Dans une guerre de tranchée, pas question non plus d’expérimenter. « Si on veut retourner à la vie, il faut faire des expérimentations collectives comme cela se fait partout ailleurs, simples et faciles à faire. Par exemple, organiser un spectacle avec un protocole d’accès qui consiste à faire rentrer dans une salle de spectacle toutes les personnes testées négatives et à en écarter les autres. Puis, refaire des tests, pour vérifier que tout va bien pour tout le monde. Ce dispositif a bien fonctionné en Espagne où l’on a relevé 0% de contamination. On doit bien pouvoir le faire dans un pays qui utilise des placebos», ironise-t-il, avant d’en remettre une louche, bien plus tenace : « à ce propos, ceux qui opposent vaccins et soins, alors qu’ils sont complémentaires, trahissent la médecine ». Mais la question des soins reste pour l’instant taboue…

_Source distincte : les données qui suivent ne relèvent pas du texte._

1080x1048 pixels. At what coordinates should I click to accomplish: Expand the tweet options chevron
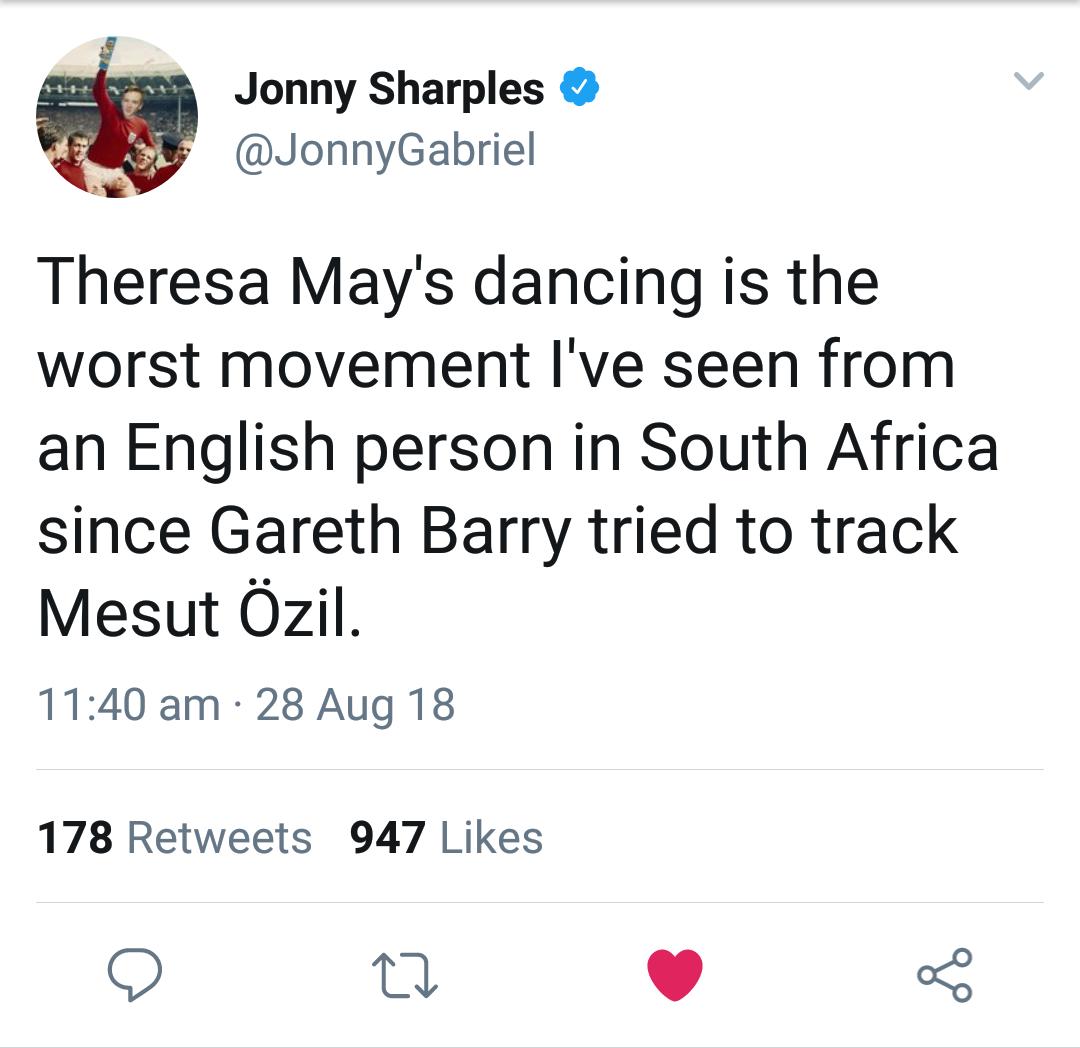pos(1029,80)
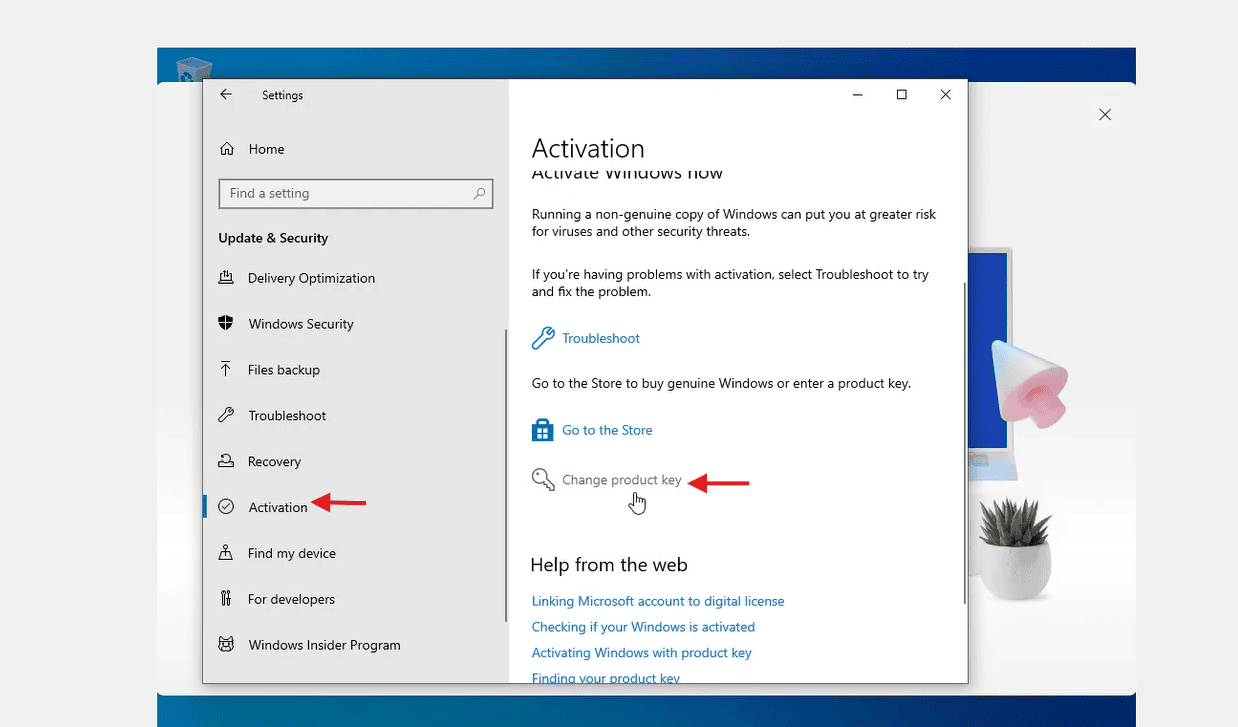
Task: Click the Windows Insider Program cat icon
Action: 226,645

Au moins jusqu’aux prochaines élections, dont celle des régionales, prévues pour l’instant en juin au lieu de mars. « Je serais candidat si, et seulement si, j’ai été à la hauteur de la crise sanitaire et que je peux soutenir une candidature avec des gens qui m’aident », prévient-il. « Je remarque qu’il n’y a pas grand monde pour m’expliquer que faire, ni de candidat à ma succession (…) Je suis cependant inquiet s’agissant des drames sociaux épouvantables qui peuvent se produire et notamment de l’aggravation de la situation dans les Alpes, après la visite que j’ai faite à Orcières-Merlette ». L’élection pourrait donc se faire sur l’idée que l’Etat « fait » (bon an, mal an) avec la Région qui, elle, se charge au plus près des territoires… On éviterait ainsi toute polémique inutile, en se conformant au vieux principe « si vis pacem, para bellum ». L’arsenal est solide des deux côtés.
« 5 milliards d’euros pour les 5 millions d’habitants de la région »

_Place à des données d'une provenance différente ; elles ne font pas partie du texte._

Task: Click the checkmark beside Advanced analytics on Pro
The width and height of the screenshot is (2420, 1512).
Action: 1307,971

Car, au rayon des satisfactions pour 2021, il y a tout de même le contrat d’avenir Etat-Région pour la période 2021-2027, signé début janvier avec le premier ministre d’un montant de 5,1 milliards d’euros – contre 1,8 milliards du temps de Michel Vauzelle, ajoute l’élu actuel – auxquels s’ajouteront des fonds européens. « Ces grands chiffres n’ont de sens que si nous sommes capables de mettre en face une stratégie, une ossature, des moyens, un mode d’emploi clair, un calendrier et des résultats quantifiables ».
Pour le Vaucluse, quelques enveloppes sont déjà annoncées, s’agissant de projets identifiés : 4M€ pour la rénovation thermique sur 283M€ prévus pour l’ensemble régional ; 1,5M€ pour l’Université dans le cadre de la transition énergétique de l’enseignement supérieur sur 180M€ qui lui sont consacrés en Provence-Alpes-Côte d’Azur ; 4,8M€ pour l’aménagement des grands festivals dont celui d’Avignon sur un budget global de 94M€.
Rappelons que les orientations prioritaires pour les Fonds européens (2021-2027), votées en décembre dernier, représentent pour l’heure une manne de 1 milliard d’euros directement engagée par l’assemblée régionale sur les fonds habituels (Feder, Feader, FSE) et le nouveau Fonds ‘React-EU’, utilisable pour la santé, la numérisation, la transition énergétique dans les transports et l’investissement dans les PME doté de 117M€.